Transcribed word for word, the lines below from the one with "The width and" through the last line of the records form the answer; no picture is to be included.

Top of Supplied information

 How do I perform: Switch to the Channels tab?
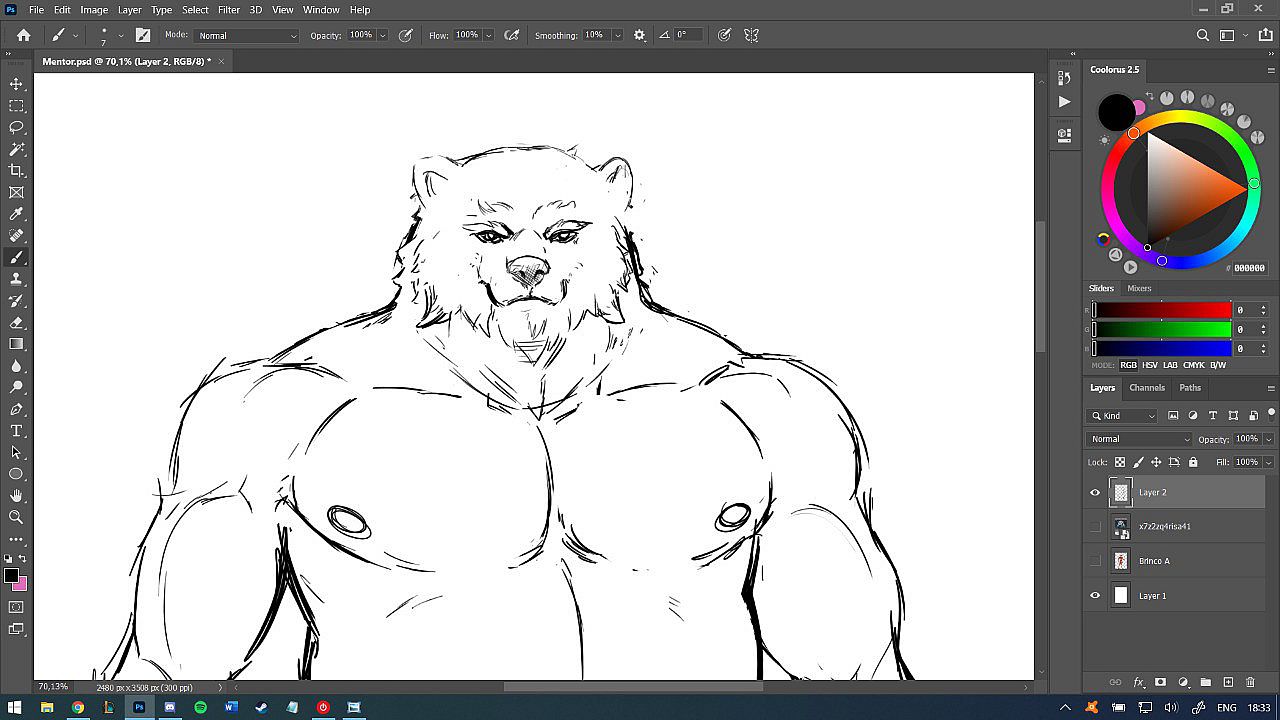coord(1146,388)
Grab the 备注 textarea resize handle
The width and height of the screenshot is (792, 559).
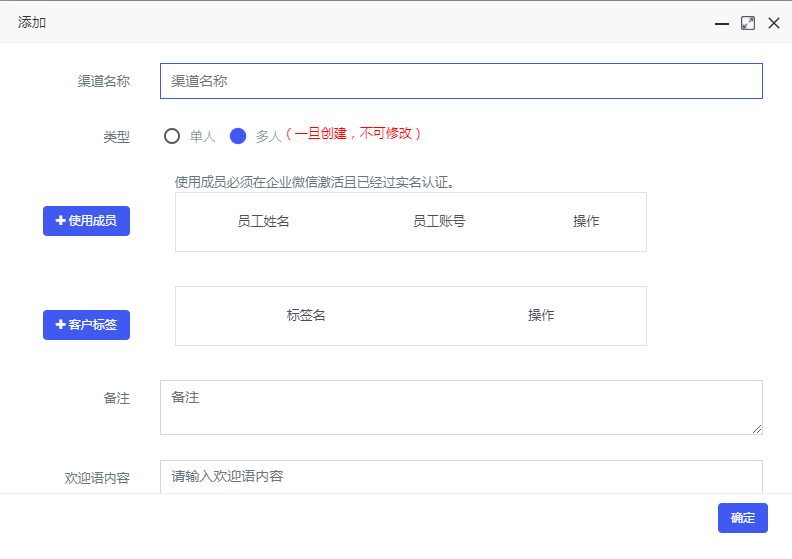click(757, 429)
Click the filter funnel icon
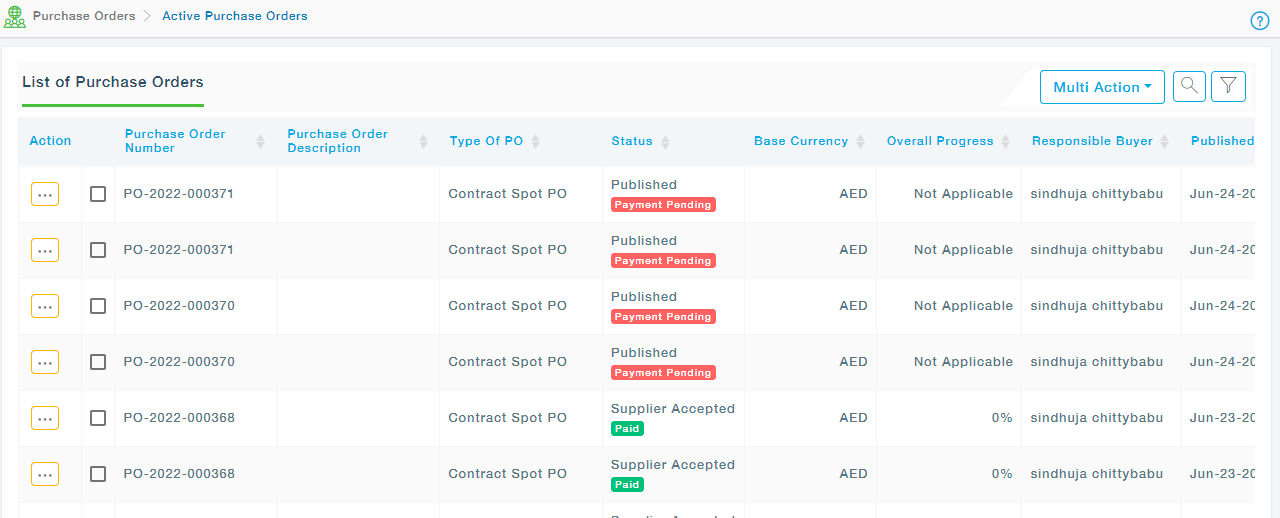 [x=1228, y=86]
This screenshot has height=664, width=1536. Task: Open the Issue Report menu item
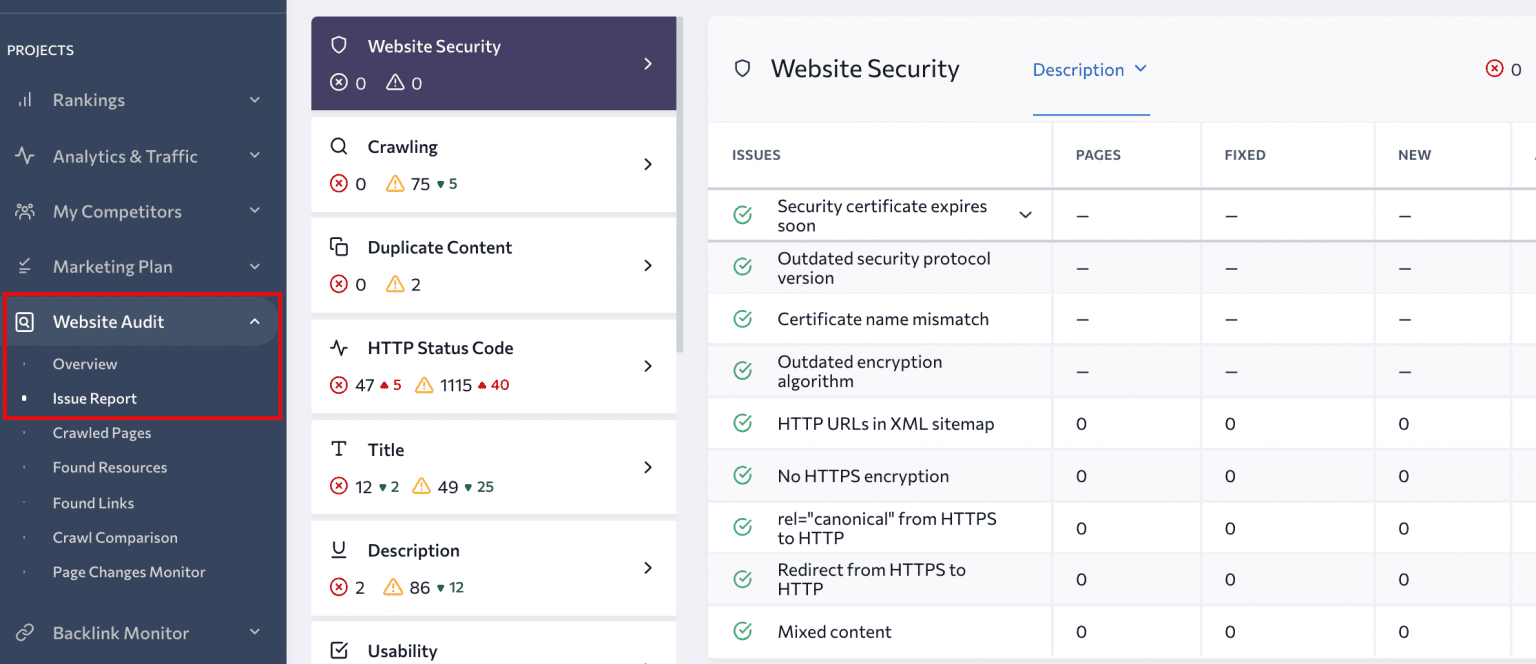[95, 398]
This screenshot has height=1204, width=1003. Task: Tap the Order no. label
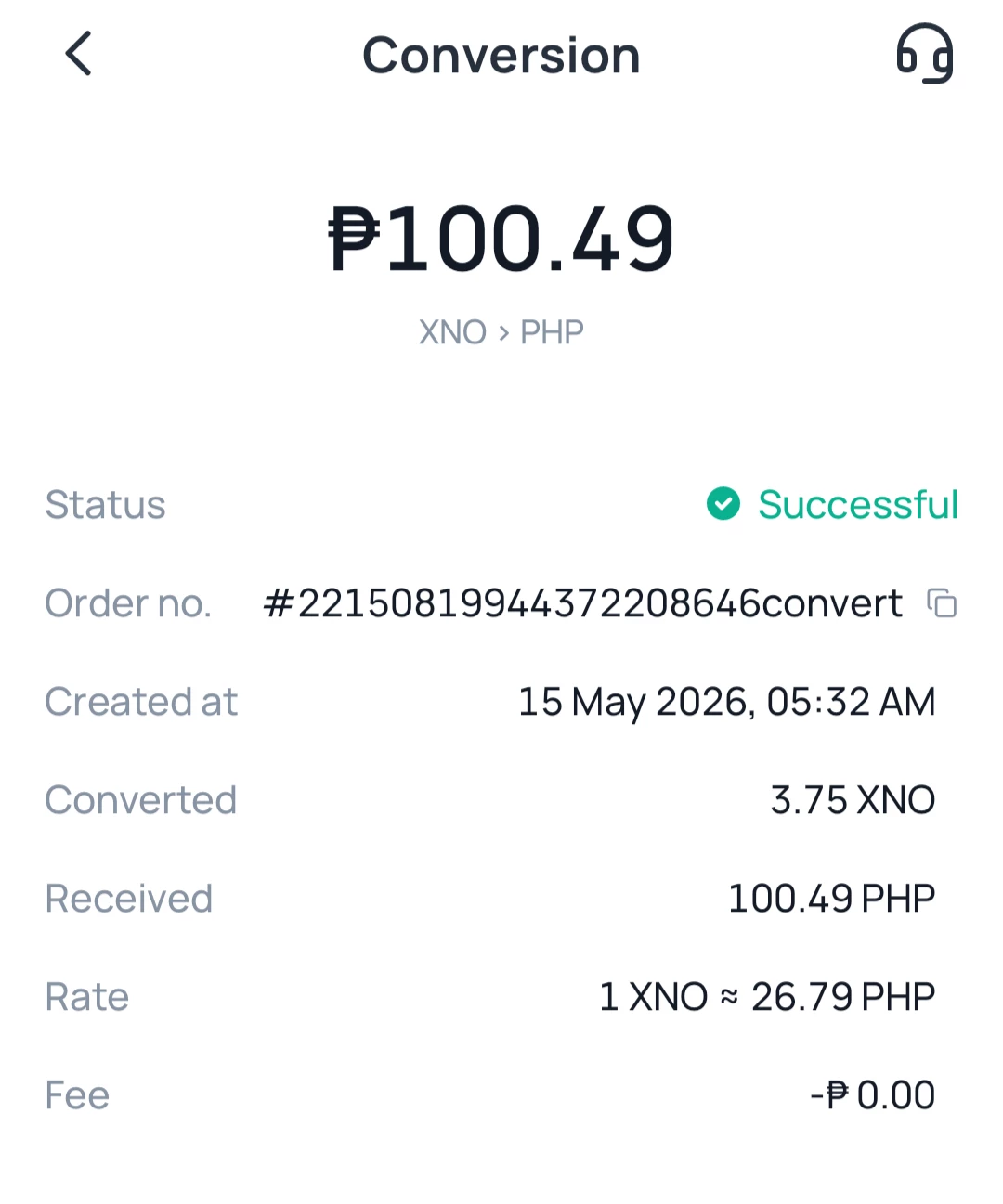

Bottom of Supplied information

**Task output**
The width and height of the screenshot is (792, 559).
click(757, 429)
Click the filter funnel icon
 [x=1228, y=86]
This screenshot has height=664, width=1536. Task: Open the Issue Report menu item
[95, 398]
This screenshot has height=1204, width=1003. Task: Tap the Order no. label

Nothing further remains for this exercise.